Running on fumes: Iain Duncan Smith’s universal credit ‘throwing good money after bad’
Iain Duncan Smith's faith in universal credit's ability to deliver value for money just doesn't stand up to scrutiny.
The latest update from Margaret Hodge, chair of the Commons' public accounts committee, is despairing about the "unacceptably poor management" of universal credit, which she says has "wasted time and taxpayers' money".
Hers is a damning assessment of an ambitious reform that was always going to be complex. All three of Westminster's mainstream parties support universal credit, but none of them would want to be associated with the enormous mess made of its implementation by the Department for Work and Pensions (DWP).
Eventually seven million claimants will be collecting their benefits using a digital service which is currently in the very early stages of development.
Instead of just waiting for the digital system to be developed, the DWP chose to test its effectiveness by using existing, clunkier systems.
At every stage universal credit has been knocked back. November 2013 saw the Major Projects Authority put it back to 'square one', triggering the twin-track approach.
Then came 2014, a terrible year for universal credit. The senior civil servant in charge of the reform suffered from ill-health and was only able to work for one day a week, before leaving in the autumn – when the programme director retired, too.
It was around this time that the Treasury finally approved its strategic outline business case for the reform, having previously only been willing to offer money in small increments.

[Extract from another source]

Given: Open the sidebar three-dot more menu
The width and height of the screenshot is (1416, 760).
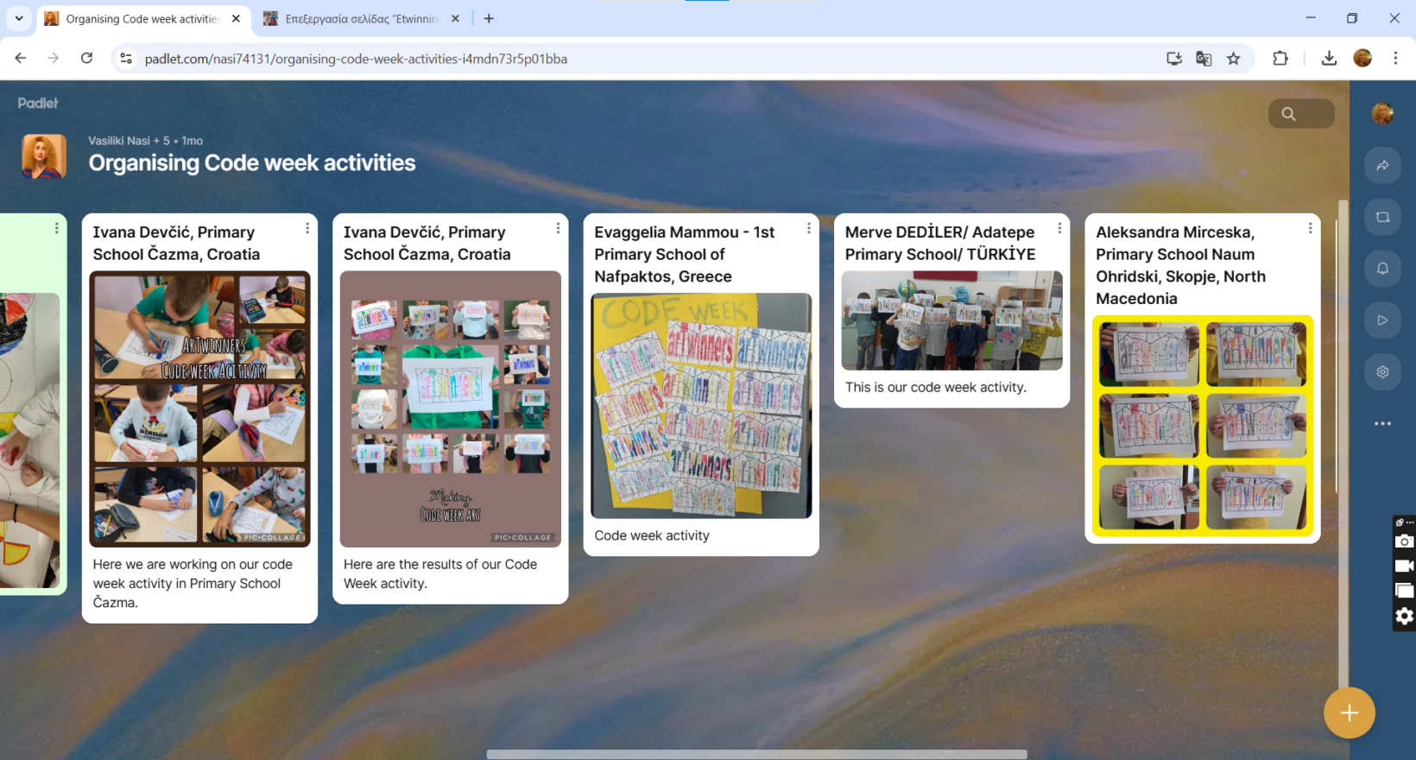Looking at the screenshot, I should [1382, 424].
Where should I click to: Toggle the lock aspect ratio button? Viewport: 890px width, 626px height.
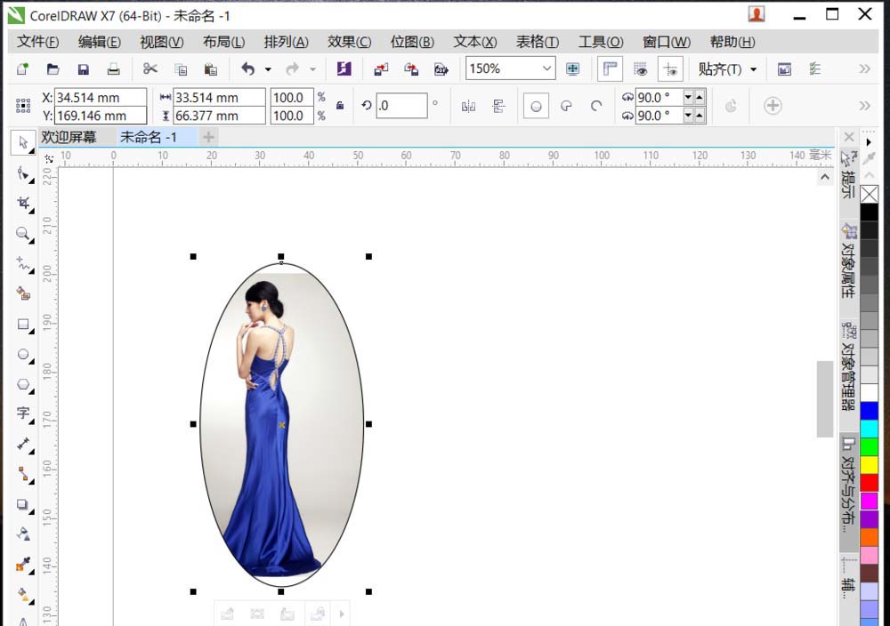tap(340, 106)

But while the Treasury is becoming more optimistic, none of its major suspicions have been fully allayed. Full rollout has been put back until December 2019, far later than originally anticipated. And, astonishingly, there are still no contingency plans in place for any further delays to the digital service.
The stakes are high, and this is your money being gambled. Taxpayers are set to lose £2.3 billion from the net value of the programme if there's just a six-month delay. In that scenario the only fallback would be the existing system, but making it ready on time would cost a further £2.8 billion.

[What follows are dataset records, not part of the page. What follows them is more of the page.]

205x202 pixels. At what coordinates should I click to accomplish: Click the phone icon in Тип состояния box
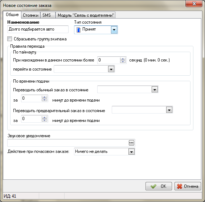(78, 30)
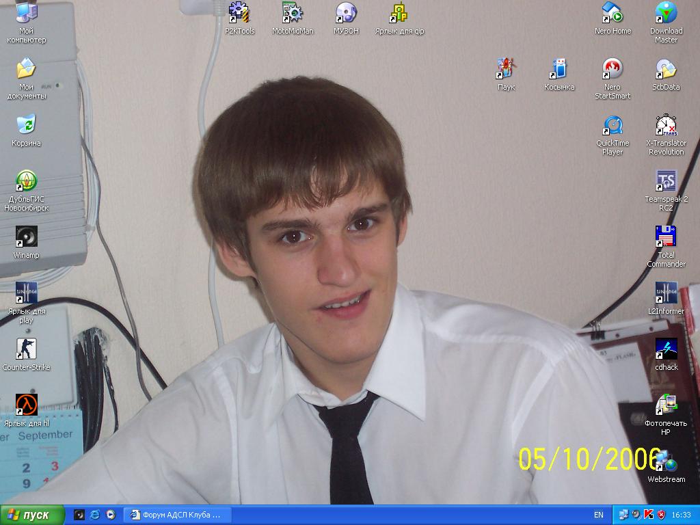The image size is (700, 525).
Task: Open the МУЗОН disc shortcut
Action: [x=346, y=13]
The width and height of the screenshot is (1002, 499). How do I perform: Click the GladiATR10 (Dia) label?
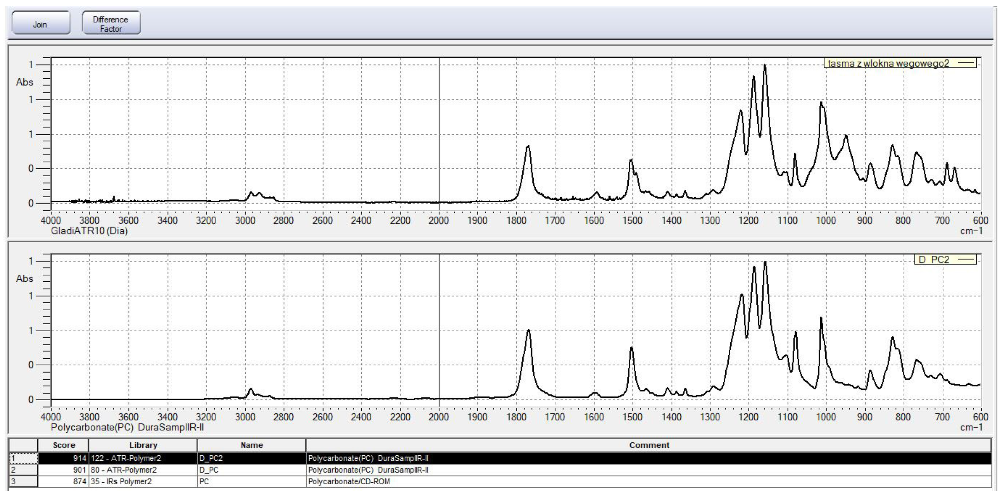(89, 231)
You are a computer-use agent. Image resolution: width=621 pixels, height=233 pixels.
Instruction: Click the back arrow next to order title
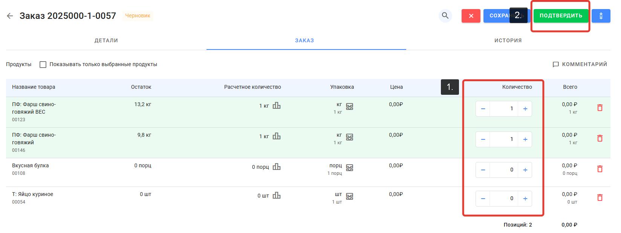10,16
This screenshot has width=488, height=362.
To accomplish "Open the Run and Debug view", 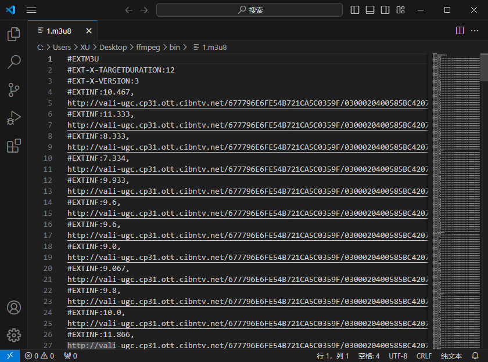I will click(13, 118).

There are just 18 months to go until the digital system begins its rollout to claimants nationwide. April 2016 is very close – and universal credit now appears even more complicated and difficult than ever.

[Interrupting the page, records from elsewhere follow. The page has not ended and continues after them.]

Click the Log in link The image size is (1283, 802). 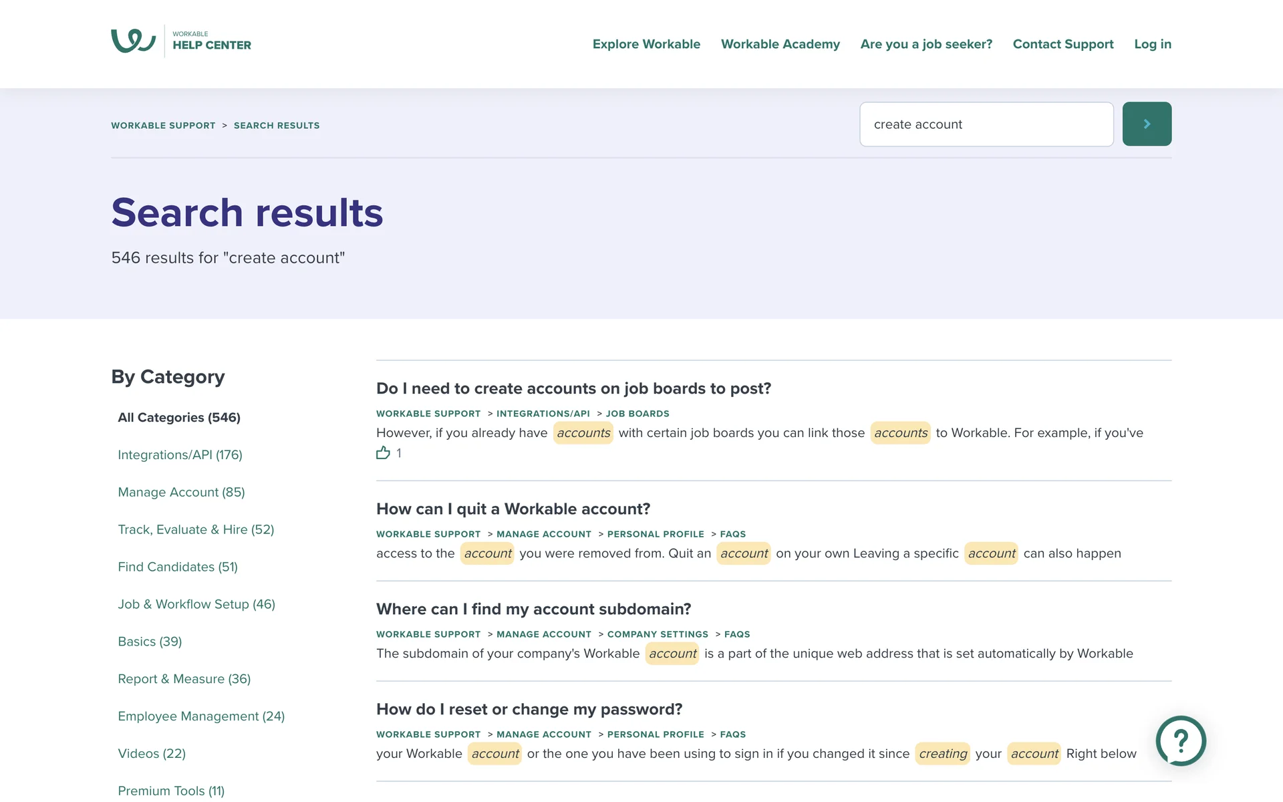point(1152,44)
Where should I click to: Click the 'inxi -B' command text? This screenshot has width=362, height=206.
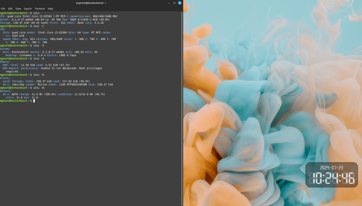(39, 88)
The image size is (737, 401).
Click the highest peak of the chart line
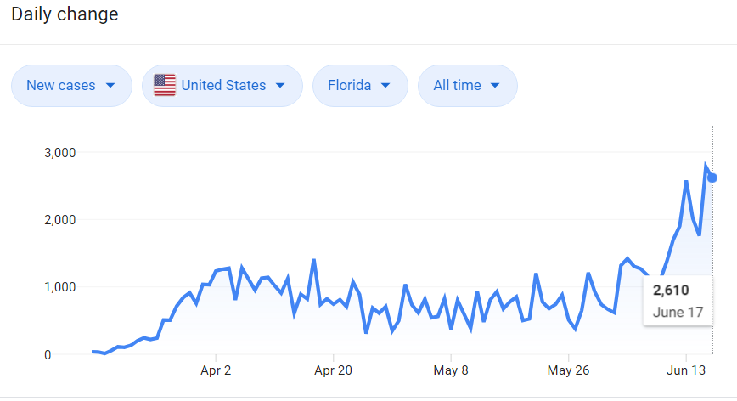coord(706,166)
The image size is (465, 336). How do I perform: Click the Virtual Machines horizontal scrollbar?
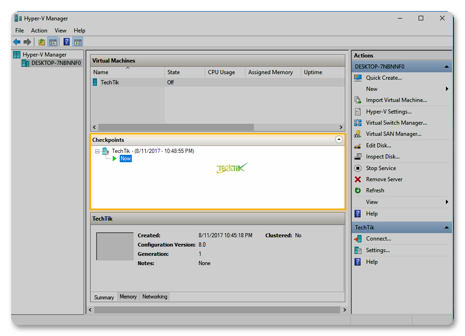pyautogui.click(x=176, y=127)
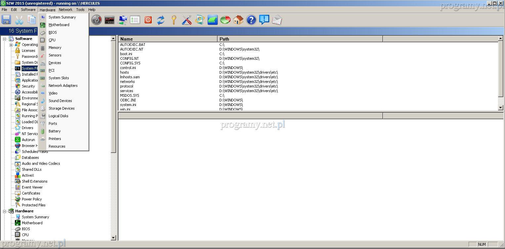The width and height of the screenshot is (505, 249).
Task: Open the Network menu in menu bar
Action: (65, 10)
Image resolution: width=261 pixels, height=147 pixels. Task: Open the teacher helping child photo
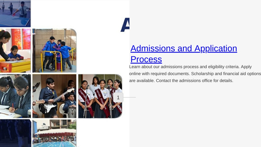15,51
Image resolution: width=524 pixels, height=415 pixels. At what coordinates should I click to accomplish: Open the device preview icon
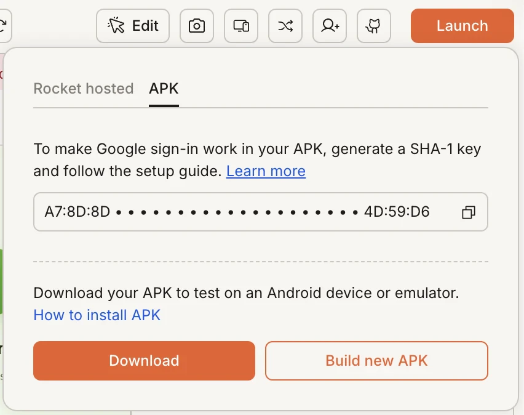pyautogui.click(x=240, y=26)
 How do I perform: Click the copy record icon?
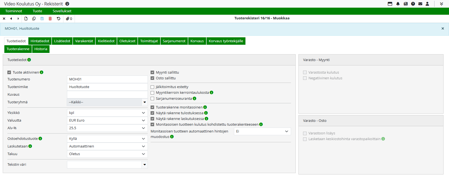[x=34, y=19]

Here's Hodge's verdict in full:
"The department's unacceptably poor management of this programme has wasted time and taxpayers' money, with a staggering £600 million spent in four years just to get to the first stage of business case sign-off.
"Now the department is throwing good money after bad by introducing a short-term fix with no adequate plan for delivery, insufficient skills and unclear milestones to measure progress against. The transfer of all claimants on to universal credit will not now be completed until after the end of 2019.
"Given its track record, the department needs to get its act together quickly if it is to deliver a system that vulnerable benefit claimants can rely on."
The media might paint IDS as being the sole person in charge of this, but the complex hierarchy within the DWP is actually just as important in securing its rollout.
A big part of the problem has been the 'fortress mentality' of those backing universal credit. IDS and his acolytes are have been just as zealous in pursuing their reforms as Michael Gove's remorseless pursuit of his academies reforms in the Department for Education.
As MPs on the public accounts committee noted: "The programme board has noted a need for papers it receives to have a sharper focus on facts, as opposed to advocacy."
It looks like IDS' ideological determination to make work pay has been getting in the way of universal credit's implementation – for which we are all footing the bill.